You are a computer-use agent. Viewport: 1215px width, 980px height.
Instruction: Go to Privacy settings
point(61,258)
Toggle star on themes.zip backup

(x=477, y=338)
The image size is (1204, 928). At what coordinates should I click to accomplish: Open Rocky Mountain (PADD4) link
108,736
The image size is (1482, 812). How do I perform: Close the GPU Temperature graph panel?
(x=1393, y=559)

**********

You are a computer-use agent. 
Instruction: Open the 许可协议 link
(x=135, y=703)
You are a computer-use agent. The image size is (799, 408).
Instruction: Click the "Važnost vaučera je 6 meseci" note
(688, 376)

**********

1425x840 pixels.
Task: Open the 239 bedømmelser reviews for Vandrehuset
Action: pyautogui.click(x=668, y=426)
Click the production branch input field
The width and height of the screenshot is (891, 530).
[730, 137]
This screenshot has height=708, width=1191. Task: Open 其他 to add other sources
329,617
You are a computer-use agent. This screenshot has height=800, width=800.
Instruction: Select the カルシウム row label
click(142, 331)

**********

### GIVEN INSTRUCTION
Please gather every line of the data above that contains the string "Task" and copy each one in full.

### REPLY
Task: Open the 239 bedømmelser reviews for Vandrehuset
This screenshot has height=708, width=1191. Task: Open 其他 to add other sources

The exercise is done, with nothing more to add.